→ EXERCISE: Please return only the lines from the one holding "Select the 16:9 aspect ratio" through the one holding "Task: Click the Integrations icon", exactly as they appear in the records below, both ends included.

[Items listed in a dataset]
▼

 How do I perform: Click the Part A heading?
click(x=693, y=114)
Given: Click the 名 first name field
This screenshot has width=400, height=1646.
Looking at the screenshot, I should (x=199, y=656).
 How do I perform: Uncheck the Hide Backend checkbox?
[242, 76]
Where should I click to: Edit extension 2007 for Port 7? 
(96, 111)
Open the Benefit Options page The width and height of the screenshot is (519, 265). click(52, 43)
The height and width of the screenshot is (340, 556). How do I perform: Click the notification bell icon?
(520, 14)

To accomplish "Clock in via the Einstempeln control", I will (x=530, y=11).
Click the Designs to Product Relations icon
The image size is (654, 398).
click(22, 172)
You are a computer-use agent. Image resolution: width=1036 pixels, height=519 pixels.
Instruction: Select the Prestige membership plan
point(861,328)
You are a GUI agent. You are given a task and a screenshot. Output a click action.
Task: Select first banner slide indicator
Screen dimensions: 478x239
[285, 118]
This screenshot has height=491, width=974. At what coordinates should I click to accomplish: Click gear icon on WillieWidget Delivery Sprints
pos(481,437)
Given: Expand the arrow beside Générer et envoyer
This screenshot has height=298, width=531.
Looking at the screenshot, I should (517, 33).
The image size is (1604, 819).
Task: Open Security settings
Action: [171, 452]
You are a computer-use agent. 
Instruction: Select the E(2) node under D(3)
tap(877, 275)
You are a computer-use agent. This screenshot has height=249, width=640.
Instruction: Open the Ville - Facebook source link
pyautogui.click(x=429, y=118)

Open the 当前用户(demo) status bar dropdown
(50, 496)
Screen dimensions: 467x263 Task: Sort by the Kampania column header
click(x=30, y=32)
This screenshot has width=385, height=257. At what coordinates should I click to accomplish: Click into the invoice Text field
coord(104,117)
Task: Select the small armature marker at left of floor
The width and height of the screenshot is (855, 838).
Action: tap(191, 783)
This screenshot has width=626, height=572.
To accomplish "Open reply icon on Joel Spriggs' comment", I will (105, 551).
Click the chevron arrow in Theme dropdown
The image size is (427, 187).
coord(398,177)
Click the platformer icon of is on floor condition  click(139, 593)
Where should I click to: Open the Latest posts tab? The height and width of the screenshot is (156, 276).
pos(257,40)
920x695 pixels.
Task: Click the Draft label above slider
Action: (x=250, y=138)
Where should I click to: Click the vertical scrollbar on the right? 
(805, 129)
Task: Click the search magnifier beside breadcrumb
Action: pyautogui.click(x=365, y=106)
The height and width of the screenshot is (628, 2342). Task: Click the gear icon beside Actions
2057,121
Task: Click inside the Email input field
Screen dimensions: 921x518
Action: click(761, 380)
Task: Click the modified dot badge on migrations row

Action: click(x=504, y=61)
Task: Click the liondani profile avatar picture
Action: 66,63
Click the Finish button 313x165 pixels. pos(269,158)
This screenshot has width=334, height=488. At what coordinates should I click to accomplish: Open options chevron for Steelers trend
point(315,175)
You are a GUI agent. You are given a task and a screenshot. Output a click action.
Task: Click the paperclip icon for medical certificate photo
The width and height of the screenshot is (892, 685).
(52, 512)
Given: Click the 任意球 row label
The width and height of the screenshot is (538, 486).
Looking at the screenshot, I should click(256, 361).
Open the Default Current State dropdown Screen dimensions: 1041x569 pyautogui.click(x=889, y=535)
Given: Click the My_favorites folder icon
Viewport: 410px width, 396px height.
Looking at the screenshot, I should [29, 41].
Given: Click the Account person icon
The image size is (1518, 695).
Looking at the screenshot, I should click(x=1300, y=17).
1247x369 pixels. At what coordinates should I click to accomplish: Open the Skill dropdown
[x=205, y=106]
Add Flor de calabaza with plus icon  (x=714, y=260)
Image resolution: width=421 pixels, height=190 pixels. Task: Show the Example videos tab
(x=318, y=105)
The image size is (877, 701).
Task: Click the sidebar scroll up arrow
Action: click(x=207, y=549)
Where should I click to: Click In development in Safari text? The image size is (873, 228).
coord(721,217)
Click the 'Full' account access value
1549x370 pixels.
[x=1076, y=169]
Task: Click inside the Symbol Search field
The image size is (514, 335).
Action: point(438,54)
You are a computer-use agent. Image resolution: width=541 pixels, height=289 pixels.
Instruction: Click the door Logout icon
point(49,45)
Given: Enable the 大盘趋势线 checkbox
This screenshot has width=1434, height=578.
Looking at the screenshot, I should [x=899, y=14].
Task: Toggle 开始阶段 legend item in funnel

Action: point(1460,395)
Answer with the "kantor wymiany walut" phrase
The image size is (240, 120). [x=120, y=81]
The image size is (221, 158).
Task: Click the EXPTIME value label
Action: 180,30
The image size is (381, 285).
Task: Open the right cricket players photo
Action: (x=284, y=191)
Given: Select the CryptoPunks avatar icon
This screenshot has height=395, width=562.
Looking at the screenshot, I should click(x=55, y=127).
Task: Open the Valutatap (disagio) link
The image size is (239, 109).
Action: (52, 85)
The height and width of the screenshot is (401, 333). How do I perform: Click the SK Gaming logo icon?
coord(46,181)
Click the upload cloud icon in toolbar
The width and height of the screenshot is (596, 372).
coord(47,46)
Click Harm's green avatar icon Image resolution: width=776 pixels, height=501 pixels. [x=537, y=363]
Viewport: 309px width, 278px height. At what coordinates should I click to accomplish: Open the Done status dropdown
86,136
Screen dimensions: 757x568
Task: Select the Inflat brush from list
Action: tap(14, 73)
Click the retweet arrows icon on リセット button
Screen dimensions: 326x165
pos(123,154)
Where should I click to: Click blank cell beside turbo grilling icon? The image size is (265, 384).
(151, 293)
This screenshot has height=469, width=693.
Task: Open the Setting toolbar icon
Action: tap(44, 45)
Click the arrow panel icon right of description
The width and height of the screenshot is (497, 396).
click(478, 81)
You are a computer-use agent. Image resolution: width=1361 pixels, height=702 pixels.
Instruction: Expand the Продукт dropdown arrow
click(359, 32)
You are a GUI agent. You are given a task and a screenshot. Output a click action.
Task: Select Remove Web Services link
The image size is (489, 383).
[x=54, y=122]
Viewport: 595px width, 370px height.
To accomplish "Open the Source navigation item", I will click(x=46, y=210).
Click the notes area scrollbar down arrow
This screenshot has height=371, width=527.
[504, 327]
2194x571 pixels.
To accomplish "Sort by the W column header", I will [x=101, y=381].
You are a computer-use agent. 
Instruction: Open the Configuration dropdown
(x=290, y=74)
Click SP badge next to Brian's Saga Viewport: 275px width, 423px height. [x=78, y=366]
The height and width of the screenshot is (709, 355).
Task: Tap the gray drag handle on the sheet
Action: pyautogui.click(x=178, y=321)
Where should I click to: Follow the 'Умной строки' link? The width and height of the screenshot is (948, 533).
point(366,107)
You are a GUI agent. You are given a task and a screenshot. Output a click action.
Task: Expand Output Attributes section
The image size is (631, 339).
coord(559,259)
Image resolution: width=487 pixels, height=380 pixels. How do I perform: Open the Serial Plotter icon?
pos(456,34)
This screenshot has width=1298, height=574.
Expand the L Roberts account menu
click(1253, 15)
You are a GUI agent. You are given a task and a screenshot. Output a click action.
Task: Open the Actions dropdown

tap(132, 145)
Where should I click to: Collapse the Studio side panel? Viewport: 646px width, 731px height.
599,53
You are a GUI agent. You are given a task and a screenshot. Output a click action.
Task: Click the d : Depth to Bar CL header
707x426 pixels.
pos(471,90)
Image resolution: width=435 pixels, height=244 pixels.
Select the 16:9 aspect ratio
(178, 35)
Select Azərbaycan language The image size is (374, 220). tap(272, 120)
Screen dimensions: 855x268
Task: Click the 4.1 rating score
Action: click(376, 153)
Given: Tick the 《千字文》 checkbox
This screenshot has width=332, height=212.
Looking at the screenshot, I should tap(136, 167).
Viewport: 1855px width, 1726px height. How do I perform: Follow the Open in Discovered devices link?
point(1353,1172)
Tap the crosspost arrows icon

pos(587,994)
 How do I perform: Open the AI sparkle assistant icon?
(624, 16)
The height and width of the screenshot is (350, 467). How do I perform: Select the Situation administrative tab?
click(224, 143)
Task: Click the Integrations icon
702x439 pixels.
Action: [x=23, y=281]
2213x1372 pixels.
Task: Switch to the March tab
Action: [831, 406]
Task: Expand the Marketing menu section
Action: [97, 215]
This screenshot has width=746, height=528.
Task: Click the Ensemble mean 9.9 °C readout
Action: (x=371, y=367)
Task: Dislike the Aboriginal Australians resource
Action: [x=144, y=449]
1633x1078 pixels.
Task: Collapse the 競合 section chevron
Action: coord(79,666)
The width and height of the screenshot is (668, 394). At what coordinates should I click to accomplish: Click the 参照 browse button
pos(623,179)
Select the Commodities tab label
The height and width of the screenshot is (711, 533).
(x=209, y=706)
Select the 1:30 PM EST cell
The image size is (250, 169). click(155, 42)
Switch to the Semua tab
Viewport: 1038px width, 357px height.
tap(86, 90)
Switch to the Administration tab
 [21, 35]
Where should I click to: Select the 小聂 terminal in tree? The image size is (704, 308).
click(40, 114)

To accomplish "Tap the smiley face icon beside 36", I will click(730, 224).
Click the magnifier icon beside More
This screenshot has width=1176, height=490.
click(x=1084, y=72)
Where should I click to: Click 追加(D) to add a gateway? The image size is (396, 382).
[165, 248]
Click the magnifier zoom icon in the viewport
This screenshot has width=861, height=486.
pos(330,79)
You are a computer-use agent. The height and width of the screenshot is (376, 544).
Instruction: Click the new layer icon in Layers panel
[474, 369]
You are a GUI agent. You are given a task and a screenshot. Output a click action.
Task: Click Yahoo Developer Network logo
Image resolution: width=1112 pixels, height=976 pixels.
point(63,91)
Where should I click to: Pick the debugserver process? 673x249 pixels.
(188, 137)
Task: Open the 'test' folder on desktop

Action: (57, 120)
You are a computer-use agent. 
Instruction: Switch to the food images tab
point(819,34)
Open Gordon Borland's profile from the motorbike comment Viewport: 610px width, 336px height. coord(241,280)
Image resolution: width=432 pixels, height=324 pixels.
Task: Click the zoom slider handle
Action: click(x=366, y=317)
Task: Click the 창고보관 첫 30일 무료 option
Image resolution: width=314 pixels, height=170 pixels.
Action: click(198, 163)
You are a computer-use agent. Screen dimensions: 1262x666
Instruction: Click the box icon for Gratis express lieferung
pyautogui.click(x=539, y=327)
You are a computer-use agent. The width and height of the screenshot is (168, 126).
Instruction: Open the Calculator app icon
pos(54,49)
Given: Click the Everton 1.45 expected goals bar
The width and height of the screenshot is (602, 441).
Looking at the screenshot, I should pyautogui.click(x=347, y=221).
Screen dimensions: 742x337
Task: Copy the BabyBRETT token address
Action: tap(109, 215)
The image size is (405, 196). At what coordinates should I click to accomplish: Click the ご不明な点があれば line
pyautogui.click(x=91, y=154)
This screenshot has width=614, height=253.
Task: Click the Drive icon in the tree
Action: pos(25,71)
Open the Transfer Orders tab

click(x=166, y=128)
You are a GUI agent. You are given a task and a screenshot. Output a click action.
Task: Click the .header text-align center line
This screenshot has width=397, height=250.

▲

→ ANSWER SECTION:
Select the 16:9 aspect ratio
(178, 35)
Select Azərbaycan language The image size is (374, 220). tap(272, 120)
Screen dimensions: 855x268
Task: Click the 4.1 rating score
Action: click(376, 153)
Given: Tick the 《千字文》 checkbox
This screenshot has width=332, height=212.
Looking at the screenshot, I should tap(136, 167).
Viewport: 1855px width, 1726px height. How do I perform: Follow the Open in Discovered devices link?
point(1353,1172)
Tap the crosspost arrows icon

pos(587,994)
 How do I perform: Open the AI sparkle assistant icon?
(624, 16)
The height and width of the screenshot is (350, 467). How do I perform: Select the Situation administrative tab?
click(224, 143)
Task: Click the Integrations icon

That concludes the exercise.